[DER TEXT]
Bild: Gespannt starren Kinder auf ein Online-Spiel. Auch da stoßen sie auf Wer…
Kinder verbringen viel Zeit im Netz. Und auch wenn sie sich dort
selbstsicher bewegen: Dass sie genau wie Erwachsene automatisch zu
Adressaten von Online-Werbung werden, bemerken sie oft nicht. Den Umgang
der Altersgruppe von sechs bis elf Jahren mit Werbung im Netz thematisierte
eine Fachtagung der NRW-Landesanstalt für Medien und des Bundesministeriums
für Familie, Senioren, Frauen und Jugend in Berlin. Anlass war die
Vorstellung der [1][Studie] „Kinder und Online-Werbung“ des
Hans-Bredow-Instituts für Medienforschung in Hamburg, das Hunderte
Heranwachsende zu diesem Thema befragt hatte.
Auch vor 20 Jahren wurden Kinder mit Werbung konfrontiert, vorrangig durch
das Medium Fernsehen. Heute findet hingegen ein Großteil der Reklame im
Internet statt, wo die Inhalte von Werbung entsprechend dem individuellen
Nutzerverhalten personalisiert werden. Auch wenn sie den Satz „Gib deine
Daten nirgendwo ein“ häufig zu hören bekommen, ist Kindern kaum bewusst,
dass sogenannte Metadaten zur Profilbildung potentieller Kunden erfasst
werden – ihren Eltern geht es jedoch meist ebenso.
„Es werden keine Daten von Kindern getrackt“, stellt Stephan Noller,
Experte für Online-Werbung auf der Tagung klar, zumindest nicht bei
altersgerechten Internetangeboten. Webseiten, die sowohl von Erwachsenen
als auch Kindern genutzt werden, können aber nicht zwischen Minderjährigen
und anderen Nutzergruppen unterscheiden.

[EINTRÄGE]
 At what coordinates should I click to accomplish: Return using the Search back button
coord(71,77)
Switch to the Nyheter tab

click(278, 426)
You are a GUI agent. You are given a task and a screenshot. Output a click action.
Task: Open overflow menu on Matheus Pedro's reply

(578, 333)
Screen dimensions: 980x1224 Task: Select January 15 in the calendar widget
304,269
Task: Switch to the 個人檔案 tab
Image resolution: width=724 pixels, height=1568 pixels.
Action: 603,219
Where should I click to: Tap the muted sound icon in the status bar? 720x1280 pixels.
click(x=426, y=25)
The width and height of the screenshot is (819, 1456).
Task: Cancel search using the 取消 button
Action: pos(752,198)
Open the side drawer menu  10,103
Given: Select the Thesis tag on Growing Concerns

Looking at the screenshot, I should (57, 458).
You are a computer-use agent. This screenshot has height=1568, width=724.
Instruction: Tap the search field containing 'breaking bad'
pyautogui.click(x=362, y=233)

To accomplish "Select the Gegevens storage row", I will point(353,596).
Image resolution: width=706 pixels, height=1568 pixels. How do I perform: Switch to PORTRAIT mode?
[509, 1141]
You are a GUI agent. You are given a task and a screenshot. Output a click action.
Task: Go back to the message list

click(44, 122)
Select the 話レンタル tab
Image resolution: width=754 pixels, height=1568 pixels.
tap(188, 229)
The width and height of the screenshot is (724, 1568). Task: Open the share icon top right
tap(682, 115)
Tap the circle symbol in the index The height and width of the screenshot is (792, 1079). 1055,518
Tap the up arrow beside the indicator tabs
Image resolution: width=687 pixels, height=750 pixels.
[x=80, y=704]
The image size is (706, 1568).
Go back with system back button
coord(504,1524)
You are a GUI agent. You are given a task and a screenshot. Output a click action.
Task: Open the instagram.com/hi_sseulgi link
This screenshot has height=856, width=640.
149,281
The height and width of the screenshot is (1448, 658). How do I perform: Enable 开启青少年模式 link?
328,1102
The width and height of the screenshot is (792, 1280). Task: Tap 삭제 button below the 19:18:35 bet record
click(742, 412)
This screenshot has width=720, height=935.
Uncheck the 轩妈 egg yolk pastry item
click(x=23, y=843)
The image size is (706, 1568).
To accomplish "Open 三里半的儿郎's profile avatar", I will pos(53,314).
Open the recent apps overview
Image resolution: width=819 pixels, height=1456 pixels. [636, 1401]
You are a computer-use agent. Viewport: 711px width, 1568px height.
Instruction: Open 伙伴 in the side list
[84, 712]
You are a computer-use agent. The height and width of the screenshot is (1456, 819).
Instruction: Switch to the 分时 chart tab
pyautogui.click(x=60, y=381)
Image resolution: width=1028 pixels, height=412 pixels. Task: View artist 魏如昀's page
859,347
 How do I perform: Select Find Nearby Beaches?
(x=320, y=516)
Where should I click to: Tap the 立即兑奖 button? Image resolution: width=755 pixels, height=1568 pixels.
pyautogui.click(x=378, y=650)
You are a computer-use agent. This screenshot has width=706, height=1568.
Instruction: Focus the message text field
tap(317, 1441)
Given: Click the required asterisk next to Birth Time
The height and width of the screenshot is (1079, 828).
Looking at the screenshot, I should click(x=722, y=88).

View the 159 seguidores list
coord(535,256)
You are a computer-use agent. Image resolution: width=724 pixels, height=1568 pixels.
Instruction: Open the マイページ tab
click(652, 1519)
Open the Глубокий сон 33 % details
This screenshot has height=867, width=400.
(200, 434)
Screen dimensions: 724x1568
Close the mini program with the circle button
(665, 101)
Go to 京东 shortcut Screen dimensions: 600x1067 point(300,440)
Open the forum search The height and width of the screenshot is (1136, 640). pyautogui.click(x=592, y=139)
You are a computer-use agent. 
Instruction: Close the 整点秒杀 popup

[AUFGABE]
Gib aus dem Text über Kinder und Online-Werbung die Stelle von „Auch vor 20“ bis einschließlich „anderen Nutzergruppen unterscheiden.“ Wort für Wort wieder.

[LÖSUNG]
Auch vor 20 Jahren wurden Kinder mit Werbung konfrontiert, vorrangig durch
das Medium Fernsehen. Heute findet hingegen ein Großteil der Reklame im
Internet statt, wo die Inhalte von Werbung entsprechend dem individuellen
Nutzerverhalten personalisiert werden. Auch wenn sie den Satz „Gib deine
Daten nirgendwo ein“ häufig zu hören bekommen, ist Kindern kaum bewusst,
dass sogenannte Metadaten zur Profilbildung potentieller Kunden erfasst
werden – ihren Eltern geht es jedoch meist ebenso.
„Es werden keine Daten von Kindern getrackt“, stellt Stephan Noller,
Experte für Online-Werbung auf der Tagung klar, zumindest nicht bei
altersgerechten Internetangeboten. Webseiten, die sowohl von Erwachsenen
als auch Kindern genutzt werden, können aber nicht zwischen Minderjährigen
und anderen Nutzergruppen unterscheiden.